### What you have to do
Skip every picture. Print each line from the one containing "Uncheck Automatically Create Constraints" through the end of the records below, word for word.

++++ Input records ++++

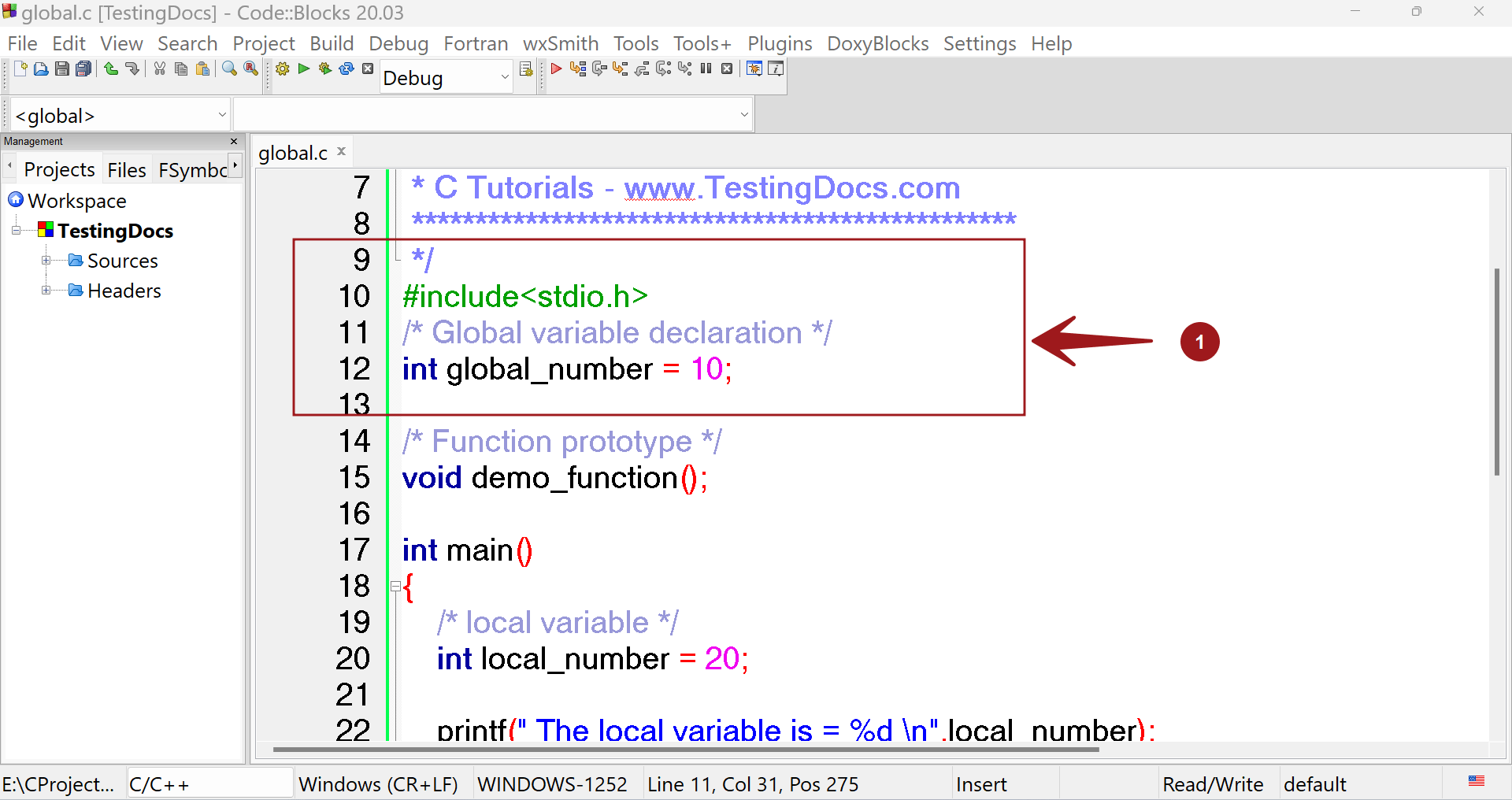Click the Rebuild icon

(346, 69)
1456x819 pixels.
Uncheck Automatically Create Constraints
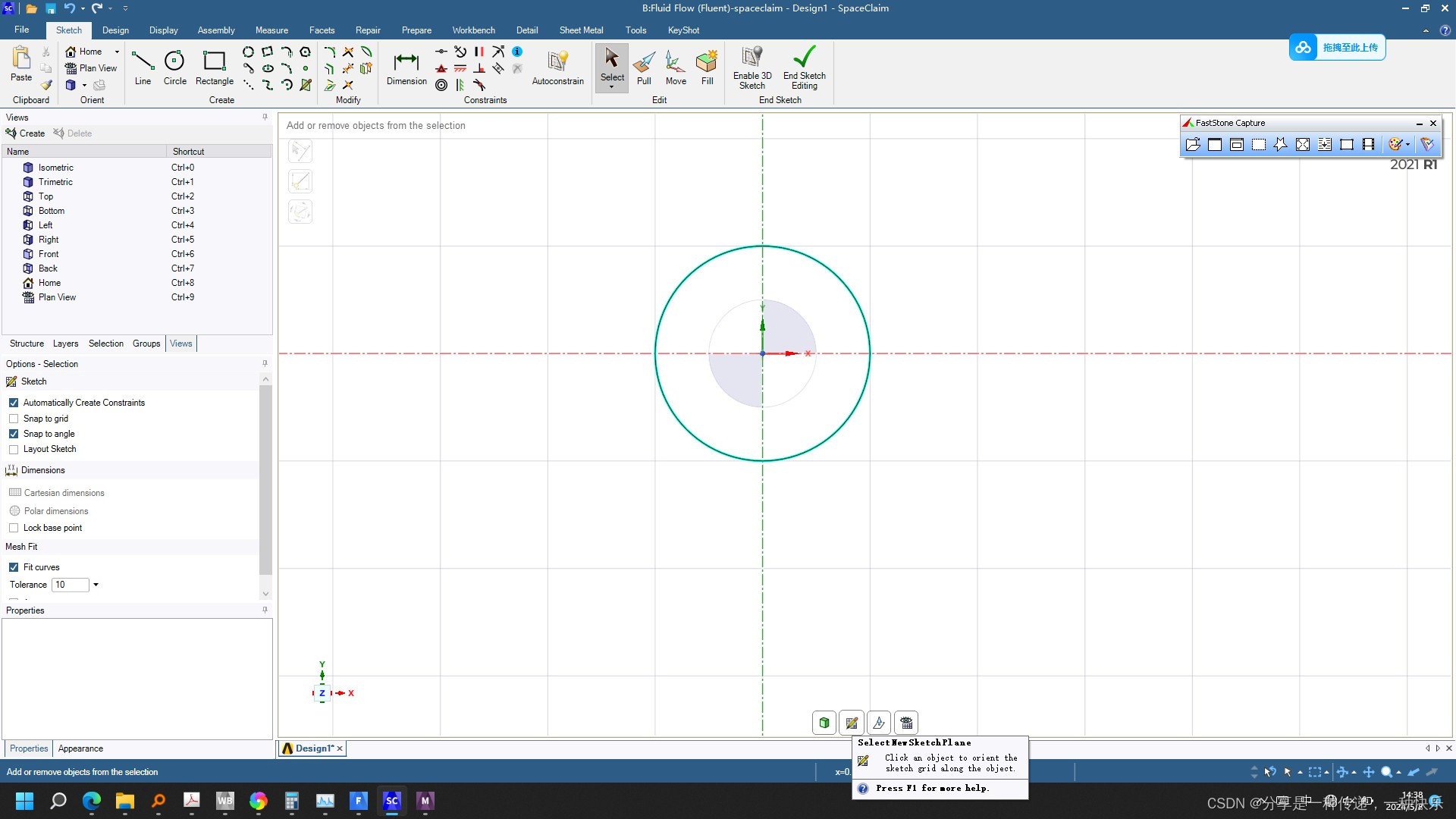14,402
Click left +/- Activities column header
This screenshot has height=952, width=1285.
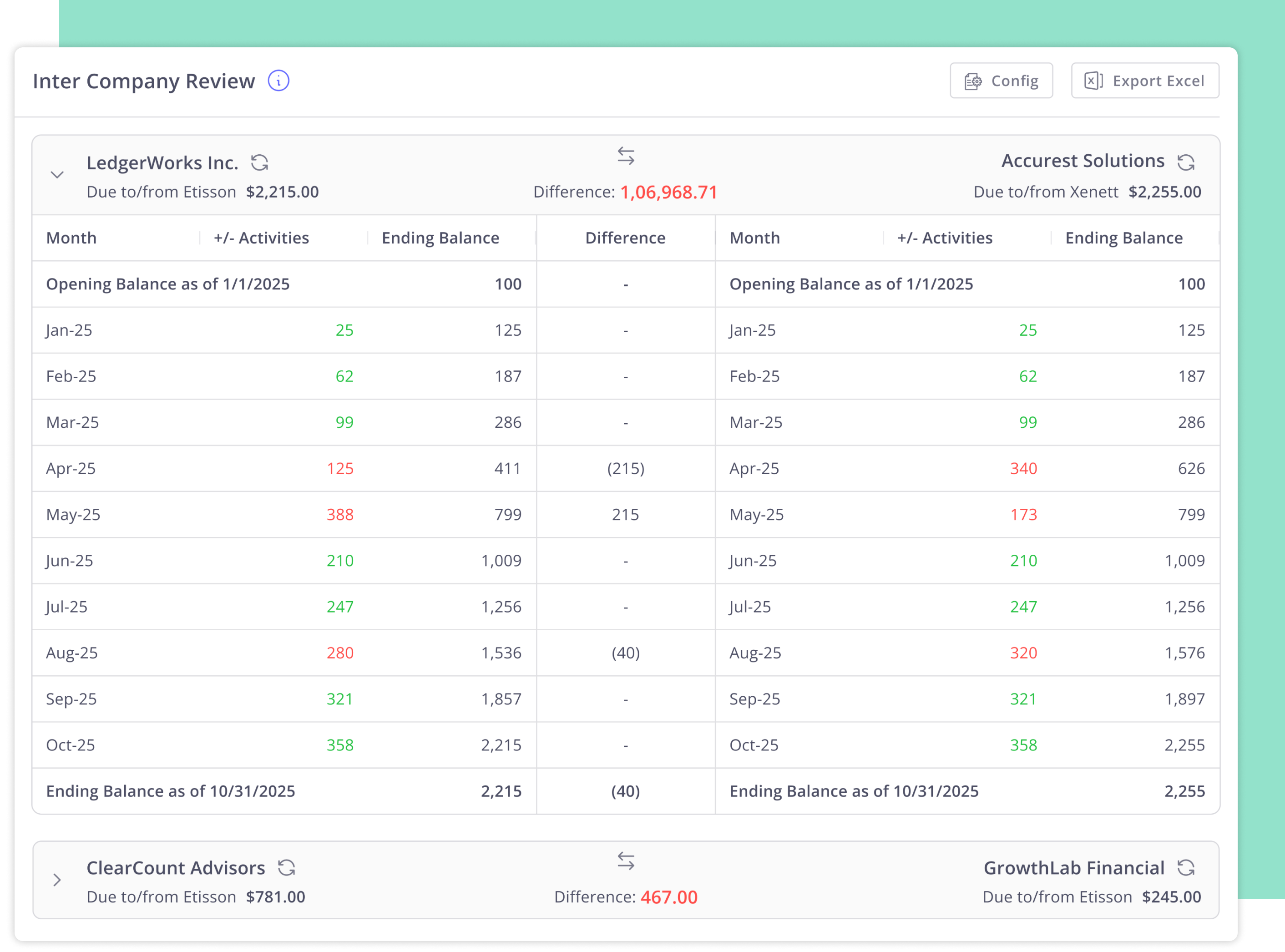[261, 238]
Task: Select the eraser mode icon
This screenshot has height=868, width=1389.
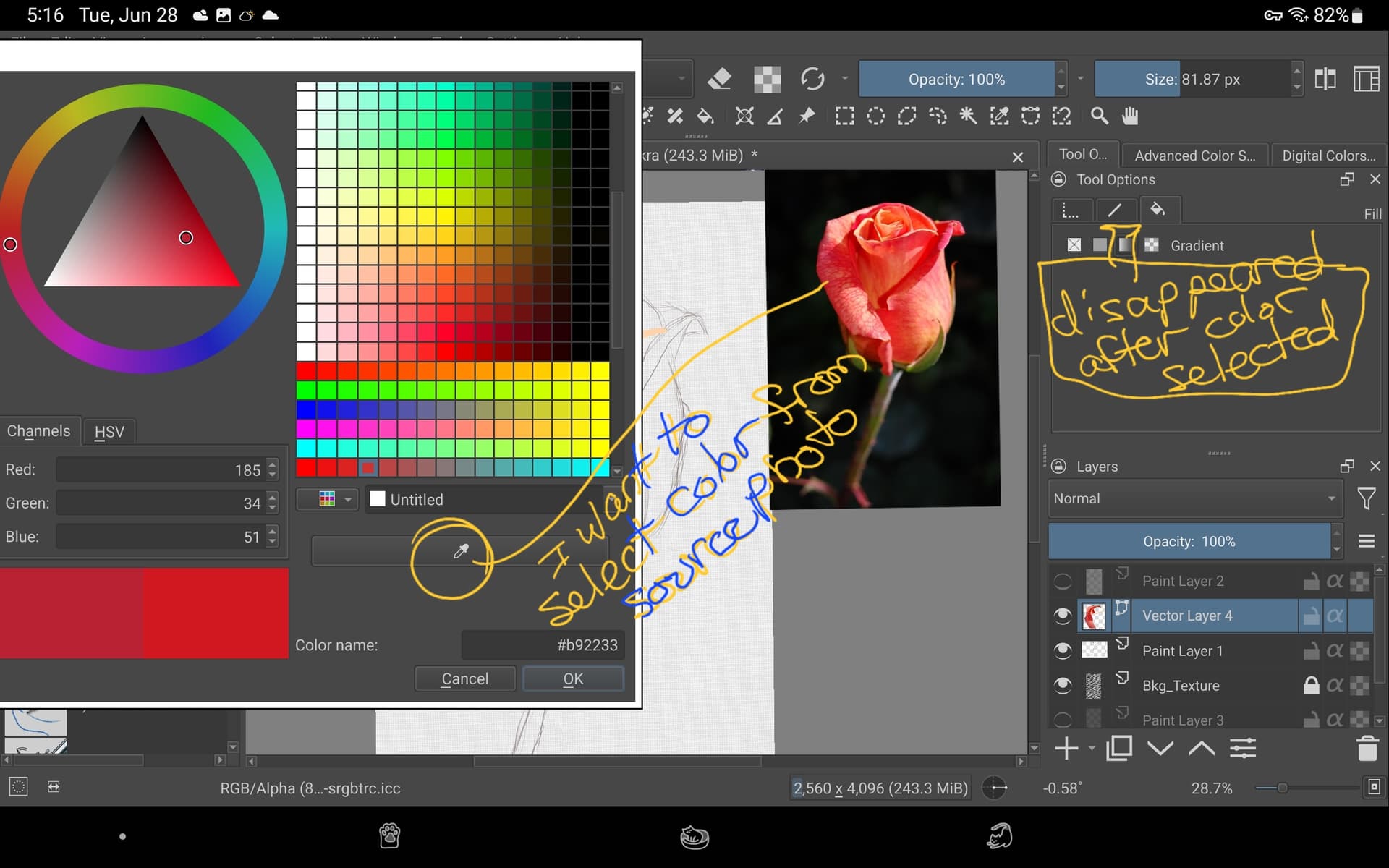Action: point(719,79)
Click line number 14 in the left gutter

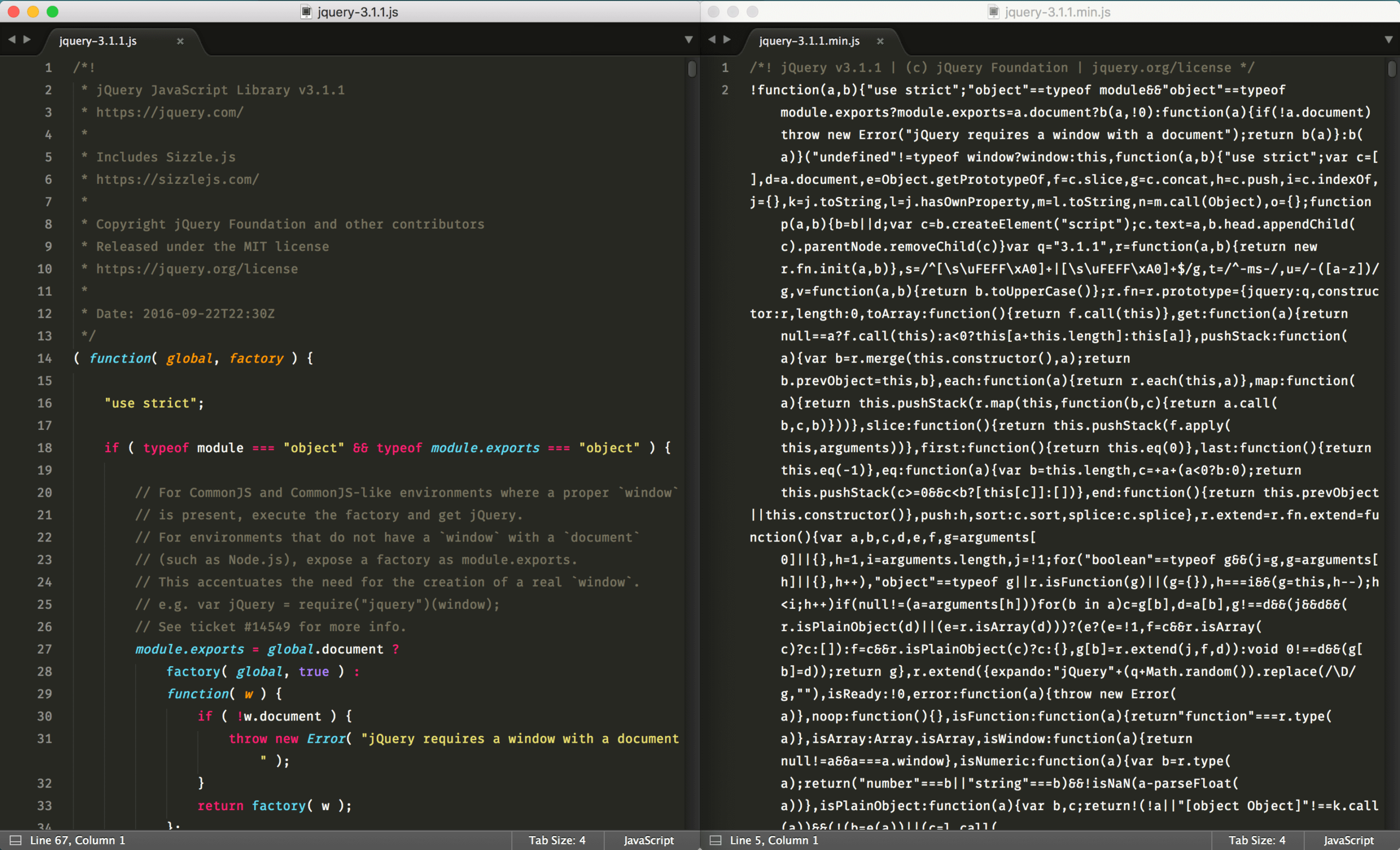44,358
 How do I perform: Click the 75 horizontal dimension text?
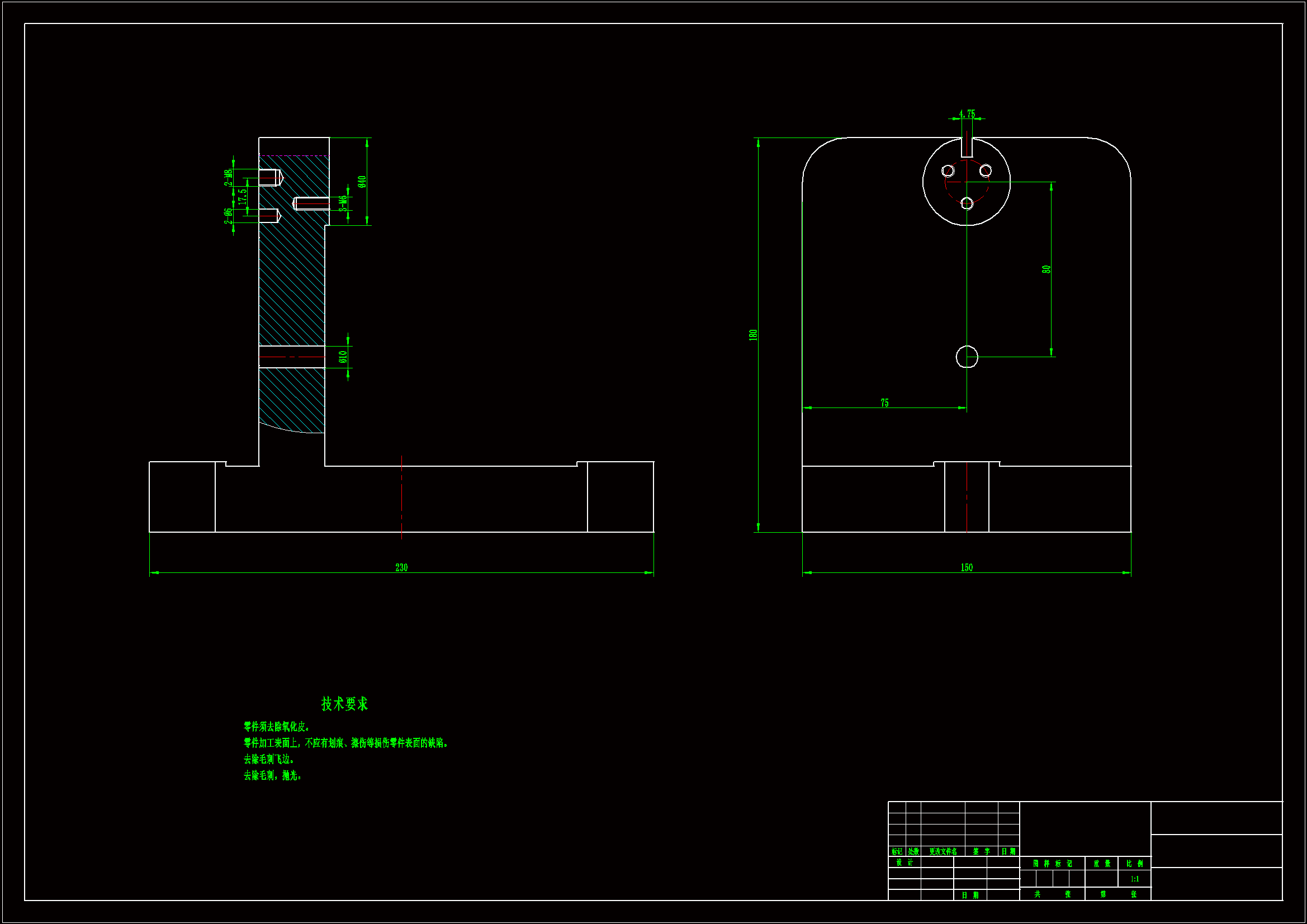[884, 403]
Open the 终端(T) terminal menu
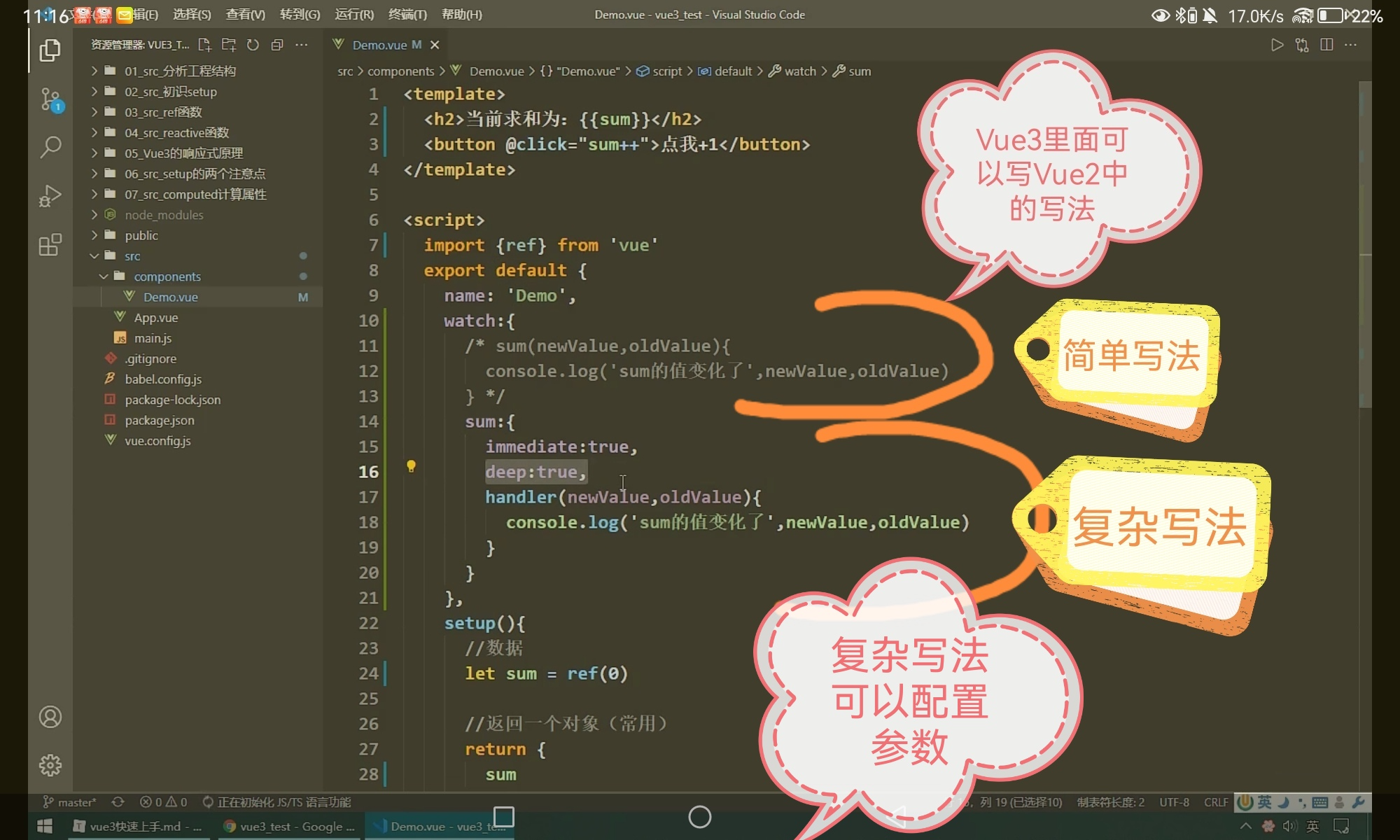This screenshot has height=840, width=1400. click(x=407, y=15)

++++

### Exercise response
Uncheck Automatically Create Constraints
14,402
Click left +/- Activities column header
This screenshot has height=952, width=1285.
[261, 238]
Task: Select the eraser mode icon
This screenshot has height=868, width=1389.
Action: point(719,79)
Click line number 14 in the left gutter

44,358
 How do I perform: Click the 75 horizontal dimension text?
[884, 403]
Open the 终端(T) terminal menu
This screenshot has height=840, width=1400. click(x=407, y=15)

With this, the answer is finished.